26 January 2011
Paul Clarke from eFinancialCareers
Spending on risk management technology continues to be a priority for investment banks going into 2011. But, with salaries for IT professionals in this area already on the increase, firms are looking outside of the financial sector for expertise.
Yet more IT dollars will be gobbled up by risk management projects within investment banks this year, as they look to align their risk management with business strategy and investment operations. The upside from a recruitment perspective is that techies with risk management experience remain hot property.

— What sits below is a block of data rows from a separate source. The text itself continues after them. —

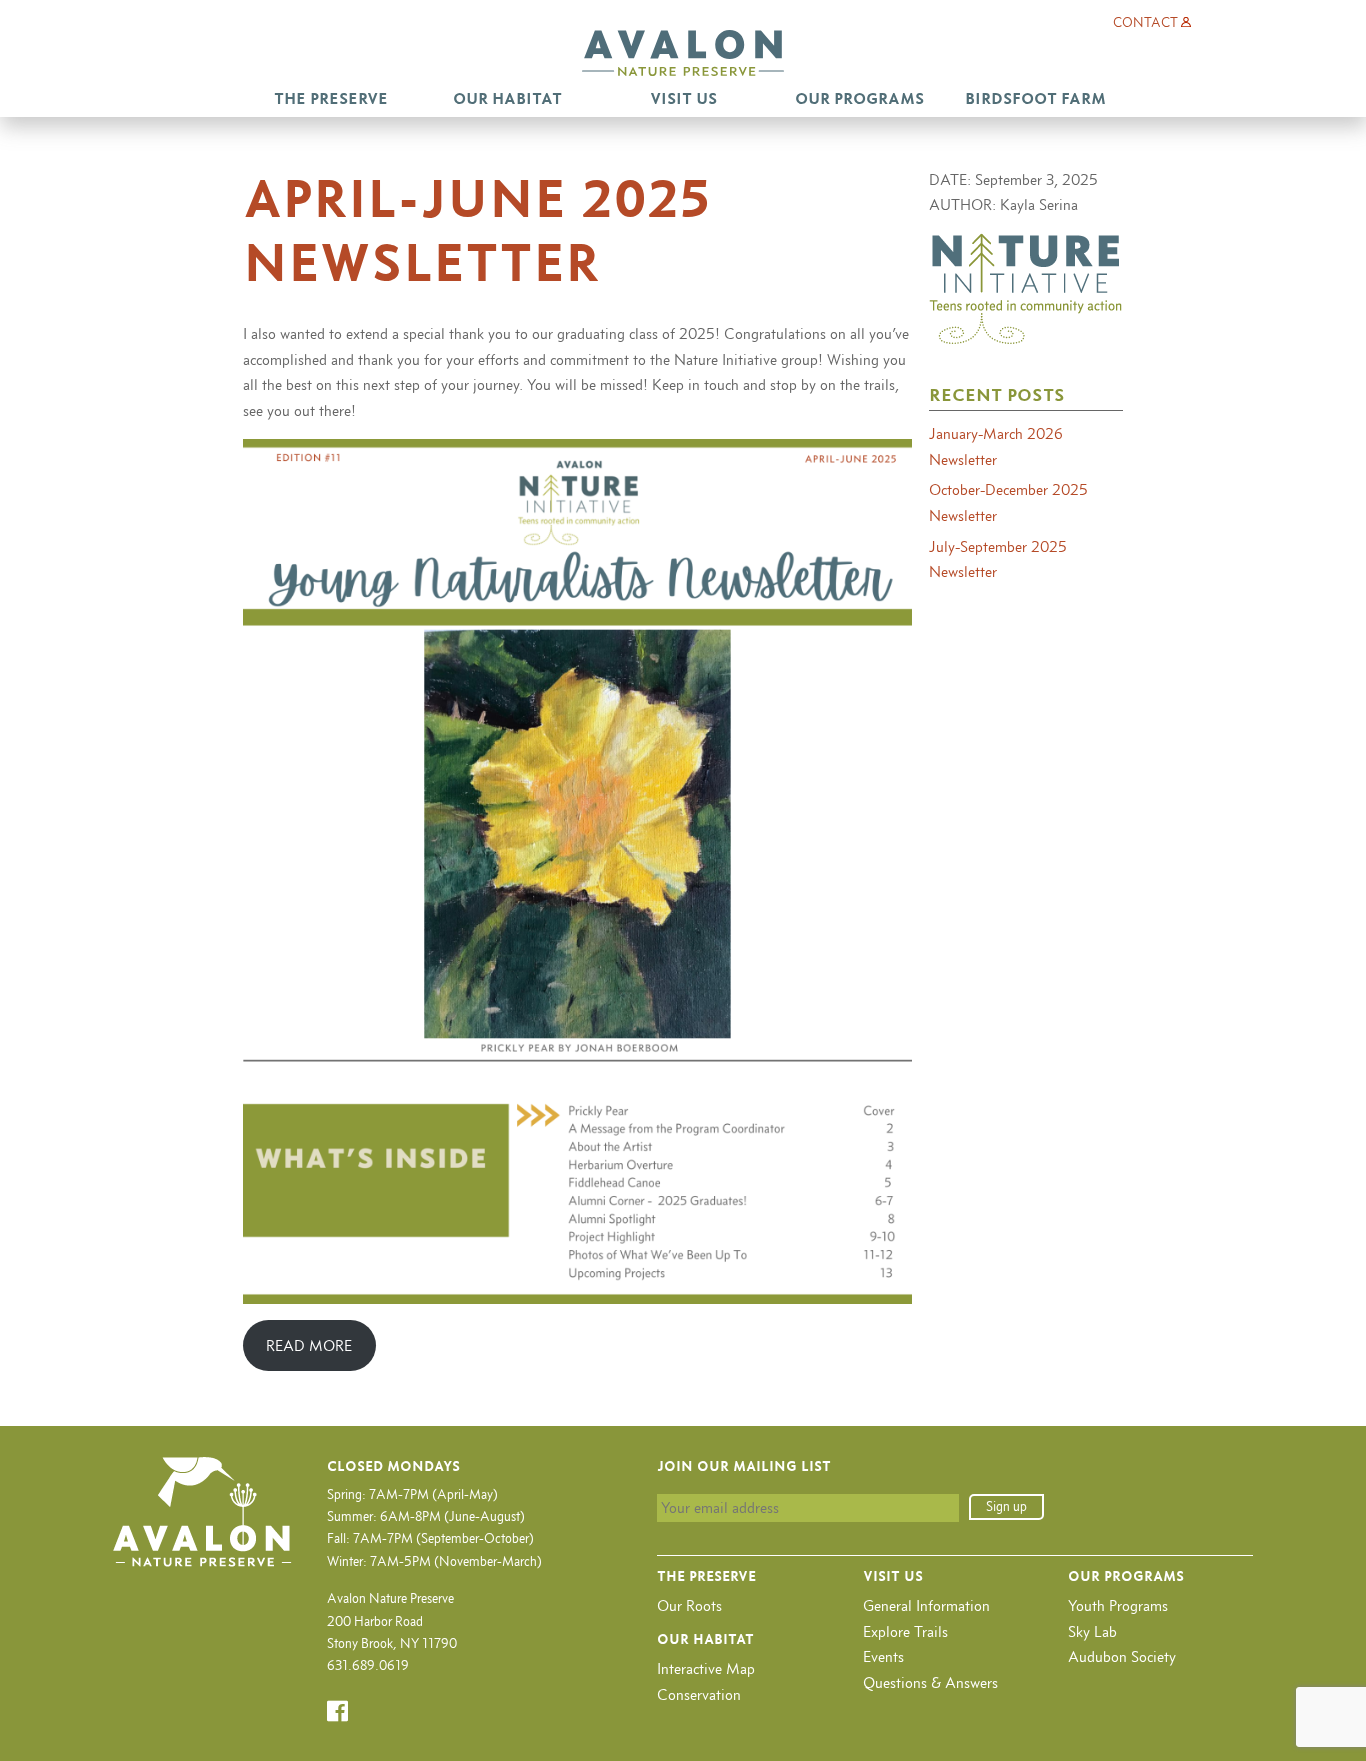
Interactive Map (706, 1668)
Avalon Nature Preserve (683, 53)
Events (883, 1656)
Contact (1145, 22)
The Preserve (331, 98)
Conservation (699, 1694)
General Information (926, 1605)
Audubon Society (1122, 1656)
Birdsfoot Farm (1035, 98)
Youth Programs (1118, 1605)
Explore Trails (905, 1631)
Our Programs (859, 98)
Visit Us (683, 98)
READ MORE (309, 1345)
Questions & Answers (930, 1682)
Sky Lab (1092, 1631)
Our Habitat (507, 98)
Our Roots (689, 1605)
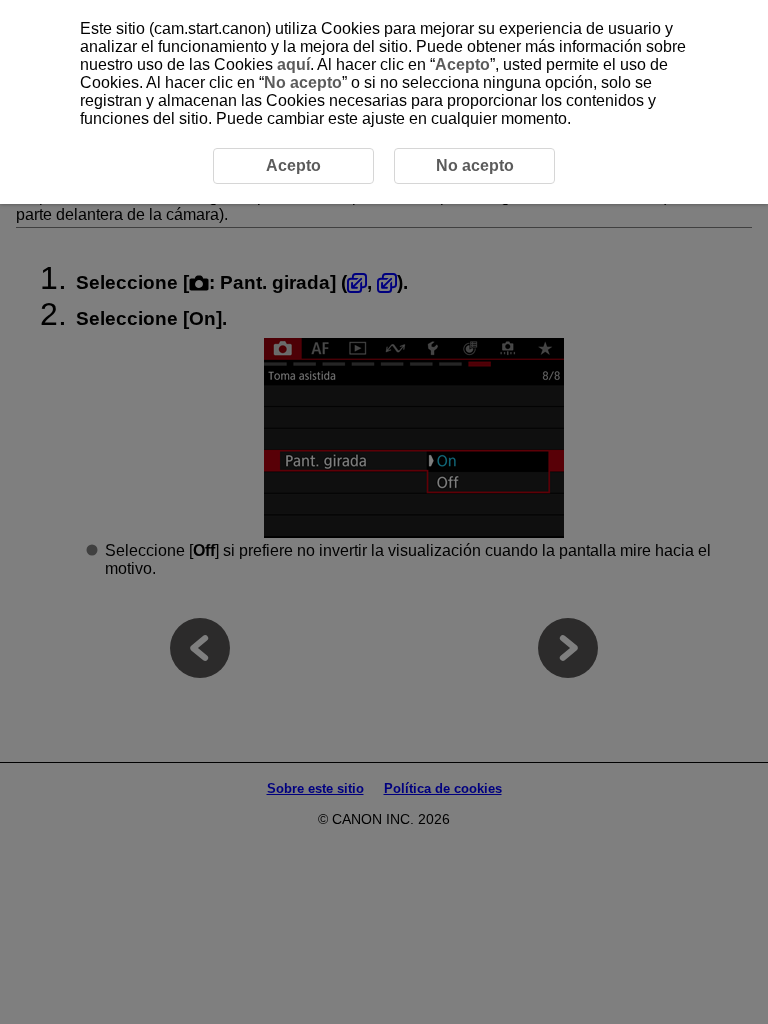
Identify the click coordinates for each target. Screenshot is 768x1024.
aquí (293, 64)
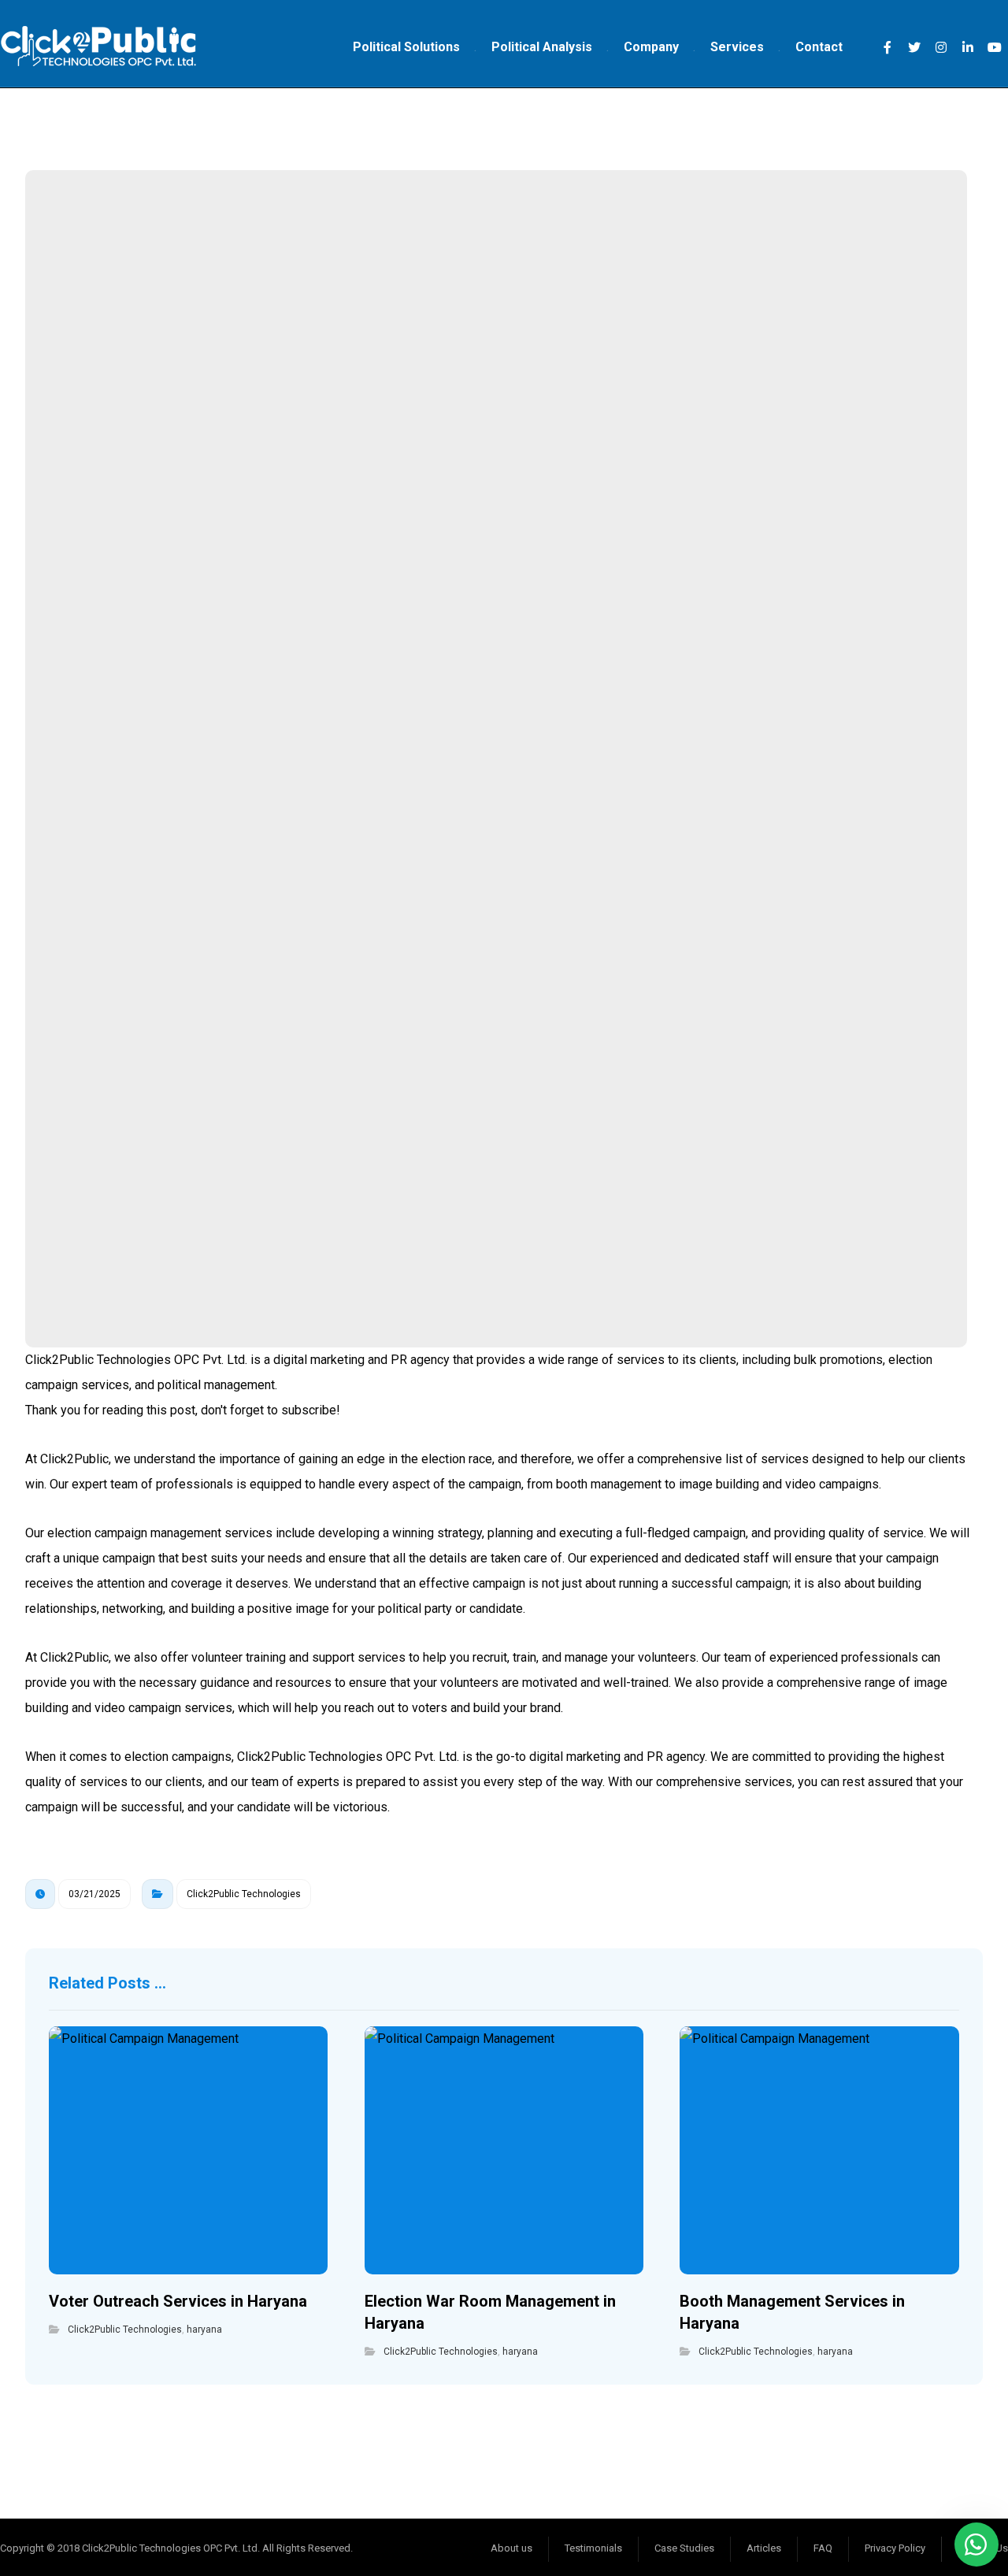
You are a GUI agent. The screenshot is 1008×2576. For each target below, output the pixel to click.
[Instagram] (941, 47)
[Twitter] (914, 47)
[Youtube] (994, 47)
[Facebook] (887, 47)
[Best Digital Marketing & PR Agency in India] (98, 47)
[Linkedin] (967, 47)
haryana (204, 2329)
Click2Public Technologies (244, 1894)
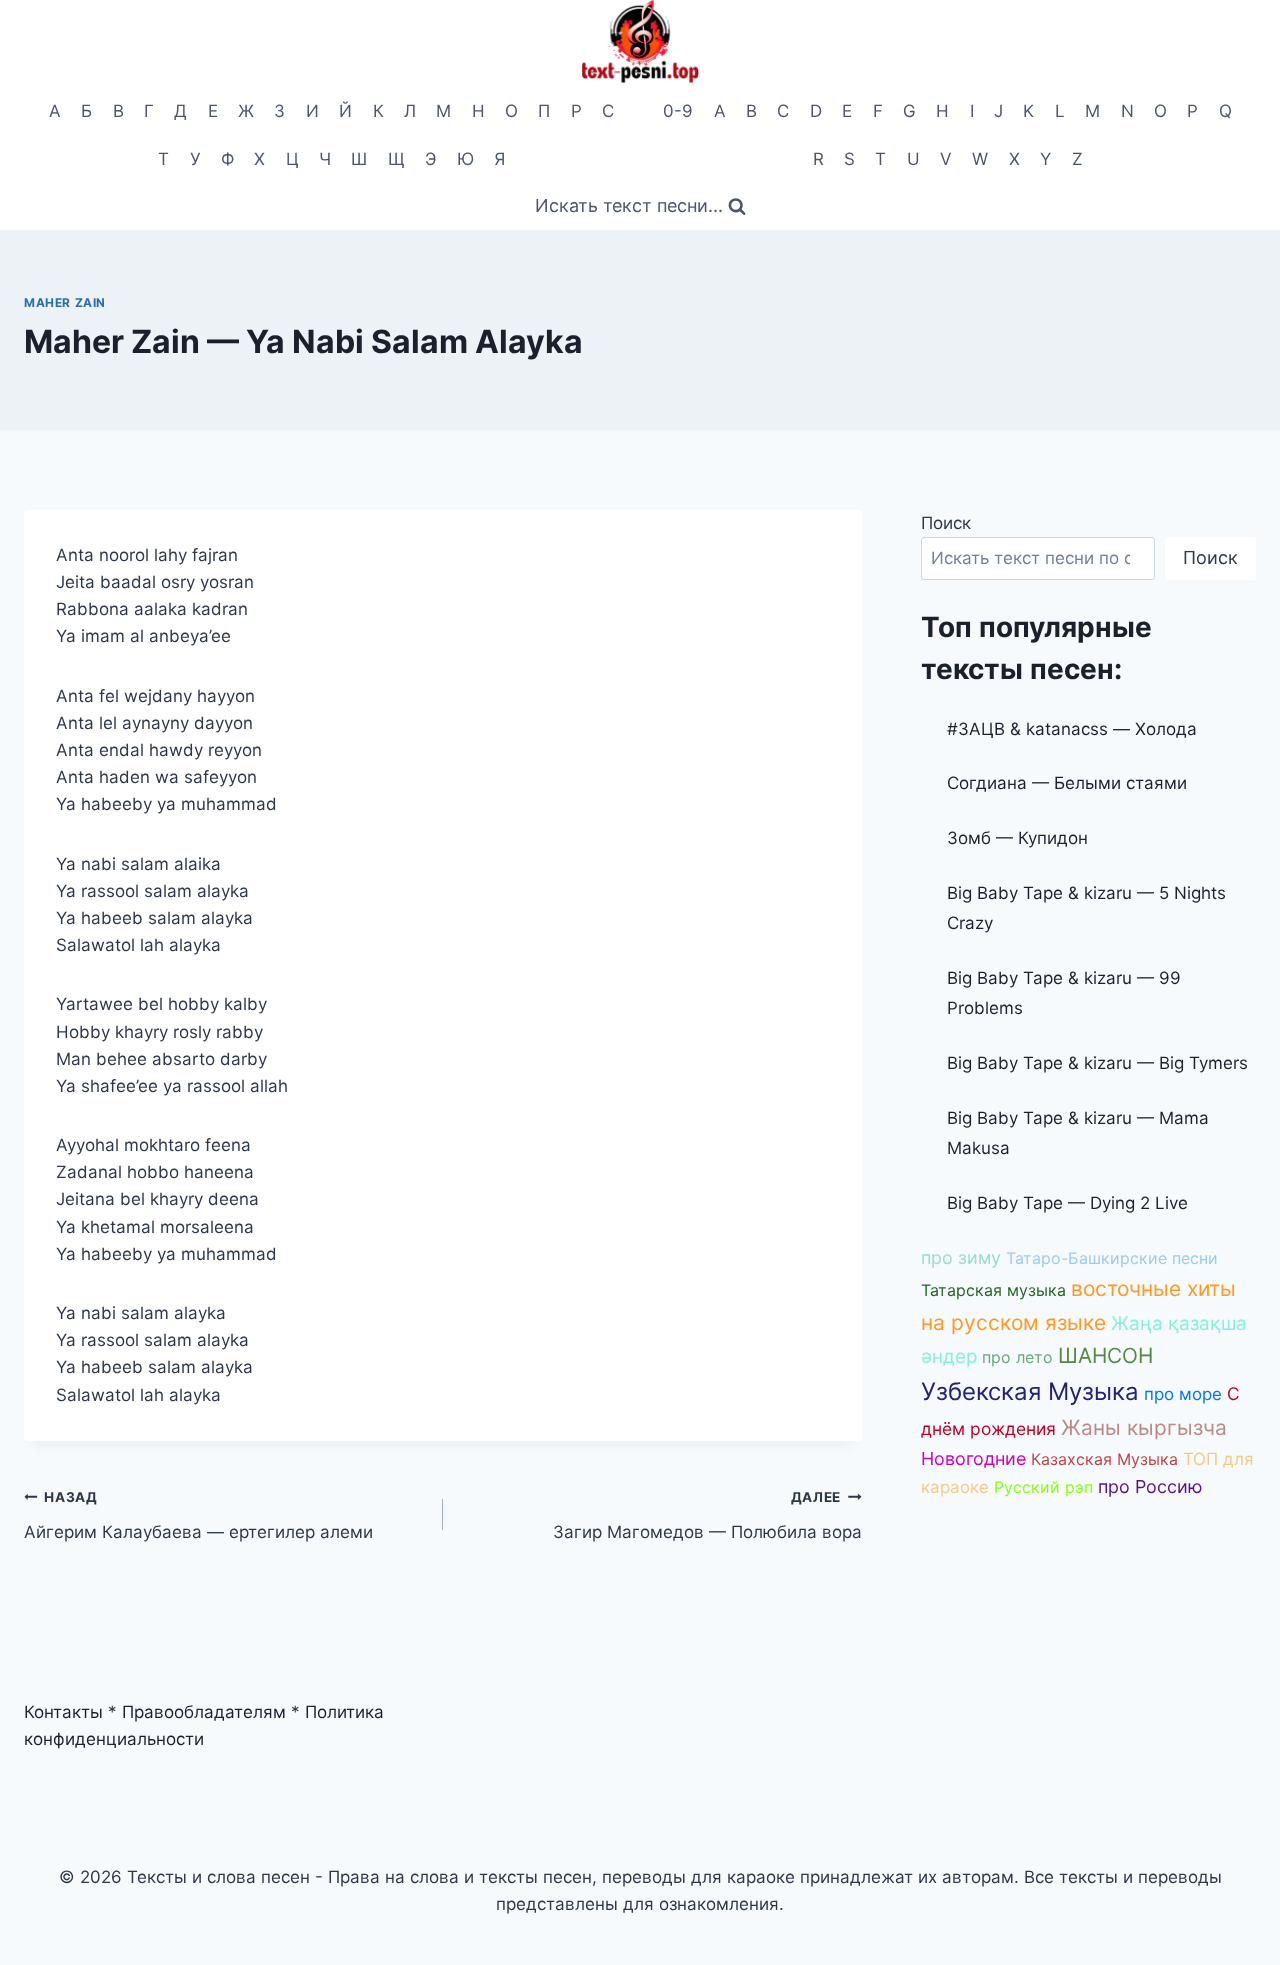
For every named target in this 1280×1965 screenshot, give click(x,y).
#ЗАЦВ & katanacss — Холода (1072, 729)
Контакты (63, 1712)
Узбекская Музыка (1030, 1391)
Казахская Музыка (1104, 1459)
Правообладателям (204, 1712)
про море (1183, 1394)
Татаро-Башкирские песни (1112, 1258)
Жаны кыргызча (1144, 1427)
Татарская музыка (993, 1290)
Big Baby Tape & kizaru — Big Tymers (1097, 1063)
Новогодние (973, 1458)
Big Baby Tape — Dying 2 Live (1067, 1203)
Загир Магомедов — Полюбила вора (707, 1515)
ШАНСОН (1105, 1355)
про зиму (961, 1257)
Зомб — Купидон (1017, 838)
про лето (1017, 1357)
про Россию (1150, 1486)
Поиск (946, 523)
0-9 (678, 111)
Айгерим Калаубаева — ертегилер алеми (198, 1515)
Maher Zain (65, 302)
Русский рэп (1043, 1487)
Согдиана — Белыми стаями (1067, 783)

"One of our clients is already looking to hire over 20 people purely for a risk management project this year," says Paul Elworthy, managing director of Hudson IT. "Its importance has been elevated over the last couple of years and there's no sign of that stopping. Demand for candidates still outstrips supply and people who possess the right experience and skills are being well-remunerated."
Indeed, as we've alluded to previously, salaries have been increasing for risk techies, with candidates often courted multiple job offers at any one time. Salaries were hovering around £110k for top development staff, and £140-150k for project and programme managers.
With demand still so high, salaries are in danger of crossing the boundaries of what banks are willing to pay. It's still very much a "candidate-driven market" says Paul Bennie, director of IT in finance headhunters Bennie MacLean, but banks are broadening their horizons when it comes to the types of people they're taking on.
"Investment banks are still eagerly recruiting people for risk management technology programmes, but are increasingly looking outside of the financial sector for expertise," he says. "They're looking to the telecoms industry, software houses as well as towards quantitative mathematical brains – anywhere where skills have been applied to build complex real-time solutions."
This has the obvious advantage of expanding the talent pool available to the banks, but as these people typically come from less well-remunerated sectors, it also keeps a lid on the escalating salaries.